Evaluation of the cochlear amplifier using time-efficient acquisition of short-pulse DPOAE levels maps
23 April 2019 (online)
Distortion-product optoacoustic emissions (DPOAEs) arise due to the nonlinear amplification of sound waves in the cochlea in response to two simultaneously presented tones of different frequencies (f2/f1 = 1.2). DPOAEs consist mainly of two components, a nonlinear-distortion component and a coherent-reflection component. DPOAE input/output functions enable the extrapolation of an estimated distortion-product threshold (EDPT) (Boege & Janssen, 2002) by utilizing the so-called scissor paradigm (Kummer et al., 1998). However, wave interference between the two components and deviation from optimal stimulus levels limit the accuracy of the recorded EDPTs. Here, a refined technique is proposed enabling EDPT acquisition without two-source interference by analyzing DPOAEs in level maps as a function of L1 and L2.

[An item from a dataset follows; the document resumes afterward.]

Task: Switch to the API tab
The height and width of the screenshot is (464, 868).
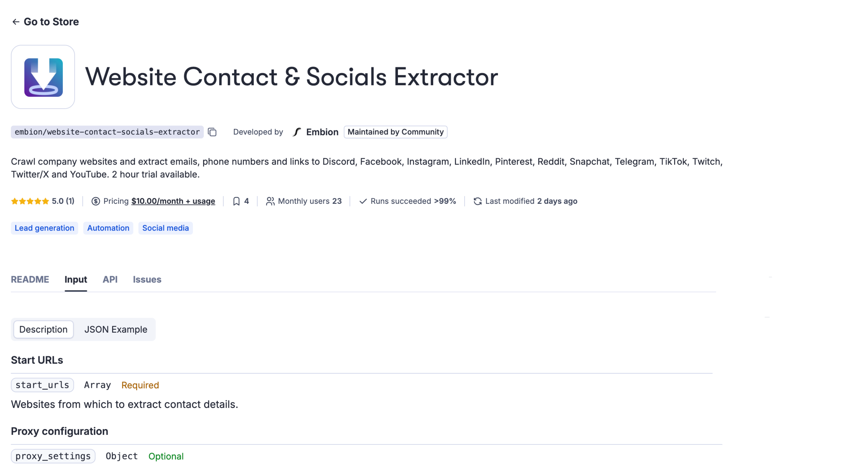Action: tap(110, 279)
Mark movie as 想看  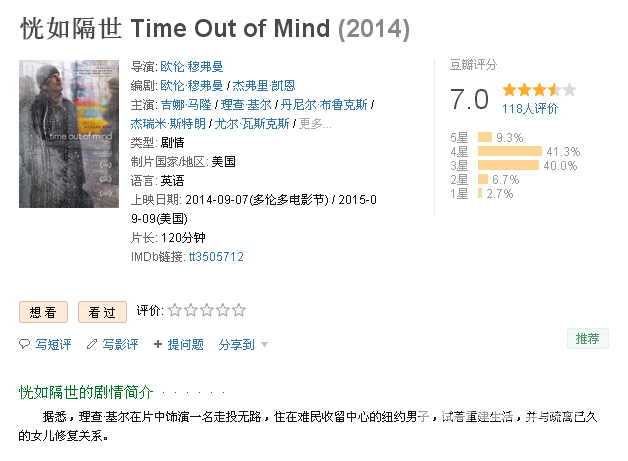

DPOAEs were recorded in five normal-hearing ears at five frequencies f2 = 1 – 5 kHz with twelve L1, L2-pairs using short-pulsed stimuli. A nonlinear least-squares fit yields individual DPOAE level maps, which enable the derivation of EDPTs by extrapolating the level-map ridge to the L1, L2-plane.
Short-pulse DPOAEs exhibit a distinct amplitude maximum for a given L2-value as a function of L1. Behavioural thresholds obtained by tracking audiometry show a significant correlation with the acquired EDPTs (r = 0.61, p = 0.0011) with an estimation error of 6.26 dB.
The reconstruction of individual level maps by means of a nonlinear least-squares fit of a model level map to a limited number of L1, L2-pairs enable a time-efficient and accurate acquisition of EDPTs without the need of a-priori determined optimal stimulus levels.